The president tied Brown's agenda with "Washington Republicans" who are against financial reform, clean energy and health care reform.

"When the chips are down, when the tough votes come, on all the fights that matter to middle class folks of the Commonwealth, who is going to be on your side?" he asked.

If elected, Brown would be the 41st Republican senator, enough to block the President's health care bill from final passage. Brown, 50, has vowed to vote against it.

"As the 41st senator I can at least allow them to, you know, maybe look at things a little differently," Brown told ABC News in an interview.

Political analysts say that if Brown wins, the Democrats' health care reform initiative is in serious danger.

A Republican Win Could Kill Health Care Reform

"If Democrats lose this race, healthcare is effectively dead," said ABC News' senior political correspondent Rick Klein. "Democrats on the Hill know that."

Last week, the president taped a robo-call in support of Coakley.

"In Washington, I'm fighting to curb the abuses of a health insurance industry that routinely denies care. I'm fighting for financial reforms to stop Wall Street from playing havoc with our economy. I'm fighting to create a new clean energy economy," the president said in the call.

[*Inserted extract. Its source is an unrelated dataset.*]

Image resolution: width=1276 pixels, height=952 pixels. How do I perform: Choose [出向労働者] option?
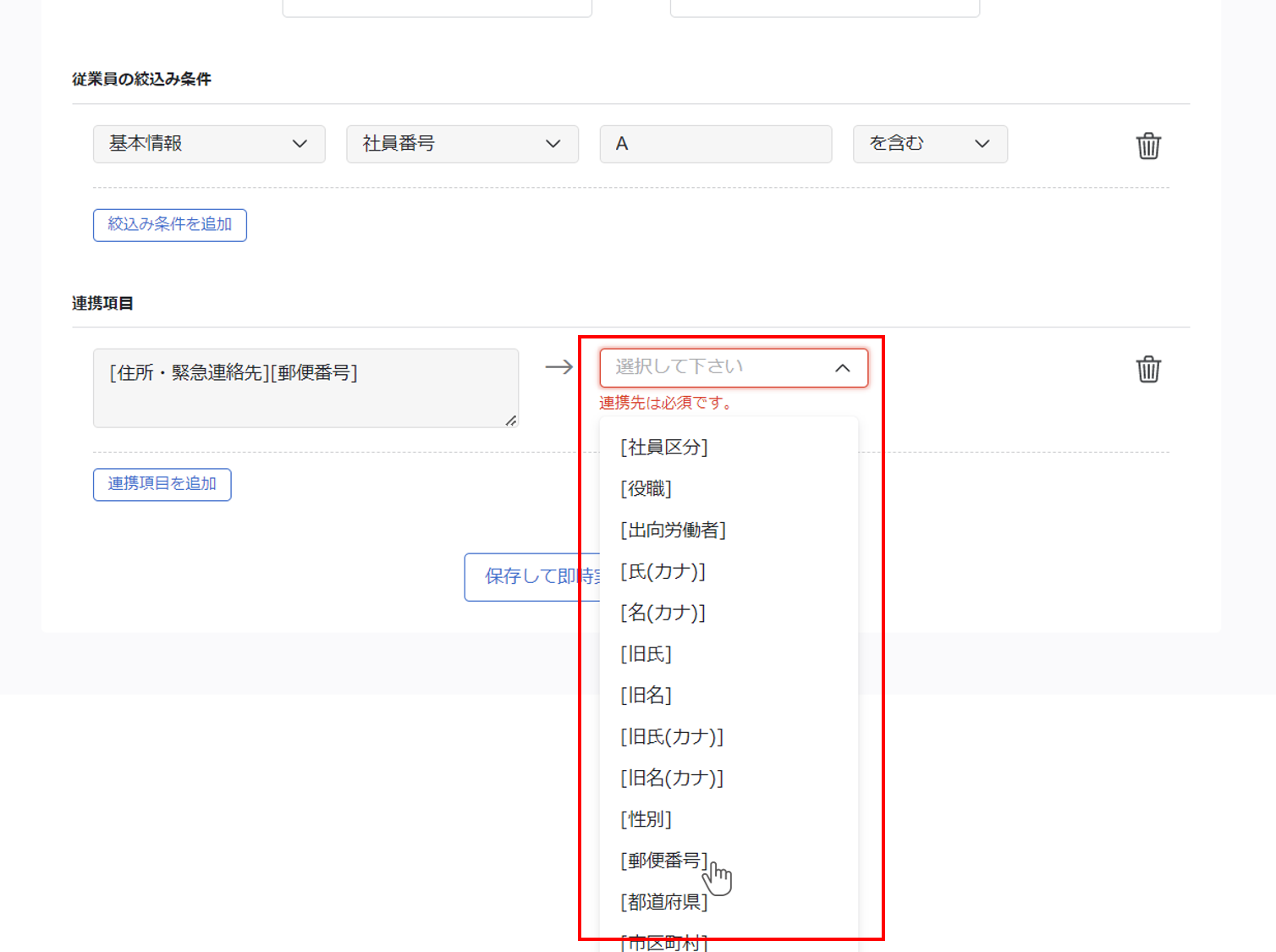click(673, 530)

"And it's clear now that the outcome of these and other fights will probably rest on one vote in the United States Senate," he said.

"Doing nothing is not an option, because his entire domestic agenda hangs in the balance," Democratic political analyst Donna Brazile said today on ABC's "This Week".

Democrats outnumber Republicans in Massachusetts 3-1, but Brown, a lawyer and former model, has burst out of nowhere to make this a race, running a populist campaign, highlighting that image with his black pick-up truck.

He raised more than a million dollars online every day last week, according to a Republican source familiar with Brown's fundraising.

Coakley, 56, said voters are rightfully frustrated.

"Voters are often angry when they are losing their jobs, they can't afford health care now, and they need to understand that the status quo will be worse if we don't do health care reform. I think they are angry and should be angry," Coakley told ABC News.

Political analysts say a win for Brown could hurt Democrats in the upcoming 2010 midterm elections.

"It would be a crushing blow to the Obama administration and I think it would provide an opening for Republicans nationally," Republican commentator Tucker Carlson said.

"It's another signal for Democrats. They have to be concerned about the direction of the agenda," Klein said. "If Massachusetts doesn't come through for Democrats, Democrats across the country are going to be panicked."

Will the President's Appeal Be Enough?

Whether the president's popularity can help Coakley win in Massachusetts is unknown, with the president's own poll numbers having slipped significantly to 53 percent -- 15 percentage points down from when he took office a year ago, according to an ABC News/Washington Post poll released this morning.

However, the president put forward an impassioned appeal to voters today.

"If you were fired up in the last election, I need you more fired up in this election!" the president called out to the crowd of around 1,100.

"I need you knocking on doors and making phone calls, every vote matters," he said. "We need you on Tuesday."

During the president's speech, a loud protestor holding a sign that said, "Jesus loves all babies!" interrupted the president with shouting.

"It's OK," Obama said, pausing a few times until the protestor was escorted out by police and security personnel. "We're doing fine."